For Activas and Radiopharm the same can be used producing squares with a very small amount less of Fentanyl. The same is not applicable to the Matrifen patches however. These each require differing amounts of division by different numbers:
To obtain 100ug pieces:
12mcg/hr cut in 3 then 4 (gives 115ug)
25mcg/hr cut in 3 then 3 then 3.
50mcg/hr cut in 3 then 3 then 3 then 2.
75mcg/hr cut in 3 then 3 then 3 then 3.
100mcg/hr cut in 3 then 3 then 3 then 4.
As well as being taken orally or sublingually the patches can be vaporized however this is far more likely to lead to an overdose as absorption is nearly 100%. 100ug smoked could be as strong as 10mg of IV morphine. Effects become apparent in seconds and can easily overpower even opiate tolerant users. Vaporizing is achieved by heating a piece of patch on tin foil and inhaling the vapour. This is the most dangerous method of consumption other than taking it IV.
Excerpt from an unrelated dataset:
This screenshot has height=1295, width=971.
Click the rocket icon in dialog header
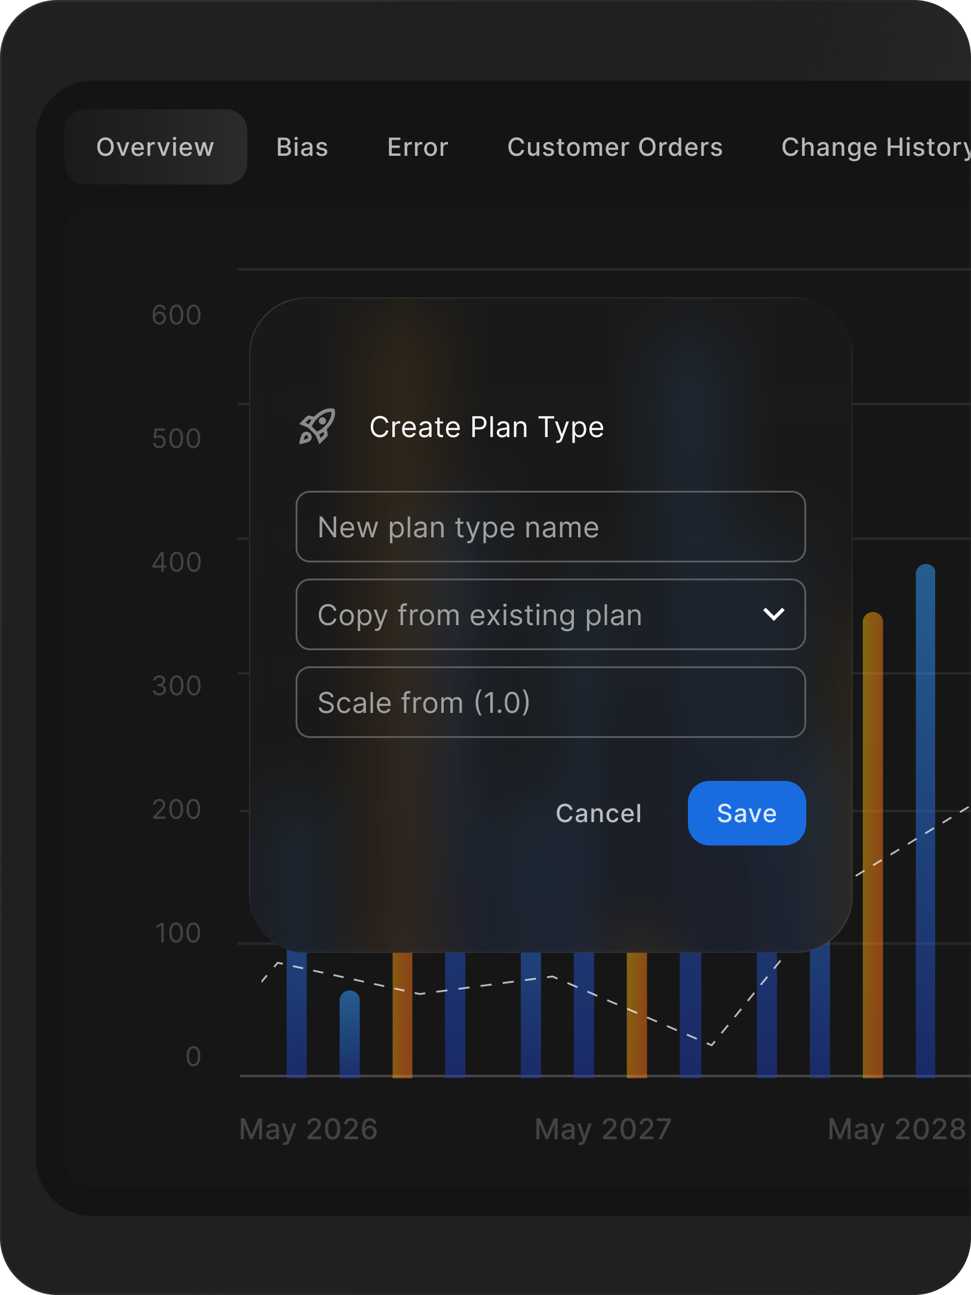pyautogui.click(x=317, y=427)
Remember: the patches are designed for continuous release. Therefore when one cuts open the patch, a total of 5, 7.5, 10 etc mg are available. The patches are designed to release 100mcg fentanyl/10cm2/hr. 100mcg is equal to around 10 mg of morphine, and 10 mg of Fentanyl is equal to almost a gram of morphine. This would lead to fatalities in all but the highest of opiate tolerance users. Fentanyl has an LD50 (the dose at which 50% die) of .03 mg/kg. In humans it is undetermined, but this would mean perhaps 2.1mg of fentanyl (for a 70kg user) gives users a 1/2 chance of dying. If users don't have a legitimate prescription for Fentanyl, or are not heavily addicted to opiates, abuse of Fentanyl is highly- dangerous and should be avoided at all costs.